REGR_R2 in SQL: R-squared and Goodness of Fit for Regression

REGR_R2 returns the coefficient of determination (R-squared) of a linear regression: a number between 0 and 1 telling you how much of the variance in the dependent variable the regression line actually explains. It is the value that answers the question "can I even trust the slope that REGR_SLOPE just gave me?".

Syntax and core idea

The arguments match every other REGR_* function: the dependent variable y first, then the independent variable x.

SELECT REGR_R2(y, x) FROM points;

The intuition is simple: R-squared compares your model against the dumbest possible model, "always predict the mean of y". If the fitted line does no better than that mean, R-squared sits near 0. If the line passes exactly through every point, R-squared is 1.

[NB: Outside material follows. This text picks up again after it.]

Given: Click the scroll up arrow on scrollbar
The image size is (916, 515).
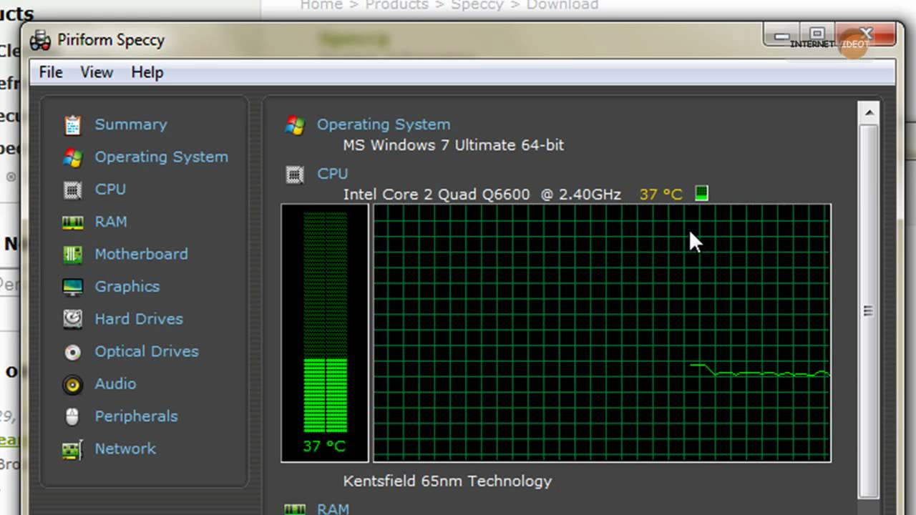Looking at the screenshot, I should [868, 113].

1.0 — perfect line, every point lands on it.
0.0 — the slope is useless, x explains nothing about y.
0.7 — the line explains 70% of the variance in y.

Qualifying a revenue trend

Say we aggregate daily order totals and want to know whether revenue genuinely climbs over time or it is just noise. Compute the slope first, then the goodness of fit.

WITH daily AS (
    SELECT
        date_trunc('day', created_at) AS day,
        SUM(amount) AS revenue
    FROM orders
    WHERE status = 'paid'
    GROUP BY 1
)
SELECT
    REGR_SLOPE(revenue, EXTRACT(EPOCH FROM day)) AS slope,
    REGR_R2(revenue, EXTRACT(EPOCH FROM day))    AS r2,
    COUNT(*)                                      AS days
FROM daily;

If slope > 0 but r2 is, say, 0.04, the "growth" is an illusion: the day-to-day spread is enormous and the line explains almost nothing. A slope > 0 paired with r2 = 0.8, on the other hand, is a genuinely stable trend.

Relation to CORR squared

For a simple (single predictor) linear regression there is an exact identity: REGR_R2(y, x) equals the square of the Pearson correlation coefficient CORR(y, x). That makes for a handy sanity check.

SELECT
    REGR_R2(salary, manager_id)        AS r2,
    POWER(CORR(salary, manager_id), 2) AS corr_squared
FROM employees
WHERE manager_id IS NOT NULL;

Both columns will match down to floating-point error. This also exposes the key limitation: R-squared measures linear dependence only. A perfect parabola can return an R-squared near zero even when the variables are rigidly related.

Segmenting by country

R-squared shines inside a GROUP BY: instead of one trend for everyone, you get a per-segment reliability score and can immediately drop the noisy ones.

SELECT
    u.country,
    REGR_SLOPE(o.amount, EXTRACT(EPOCH FROM o.created_at)) AS slope,
    REGR_R2(o.amount, EXTRACT(EPOCH FROM o.created_at))    AS r2,
    COUNT(*)                                                AS n
FROM orders o
JOIN users u ON u.id = o.user_id
GROUP BY u.country
HAVING COUNT(*) >= 30
ORDER BY r2 DESC;

The HAVING COUNT(*) >= 30 clause is not cosmetic, it is a guard: with two points R-squared is always 1, and without a minimum threshold you will mistake random coincidences for patterns.

Gotchas

A high R-squared is not causation. It only says the line describes the data well, not that x drives y.
NULLs are dropped pairwise. If x or y is NULL, that row simply does not participate, exactly as in REGR_SLOPE/CORR.
Missing in MySQL. Neither REGR_R2 nor the other REGR_* functions ship with standard MySQL; you must compute it by hand via a CORR equivalent or raw variances. ClickHouse also lacks REGR_R2, but its windowed statistics let you assemble R-squared from a formula.
Linearity only. An R-squared near zero means "no linear relationship", not "no relationship at all". Glance at the actual plot before drawing conclusions.

Practical rule: always compute REGR_SLOPE and REGR_R2 together. The slope gives direction and magnitude; R-squared tells you whether that slope is worth looking at at all.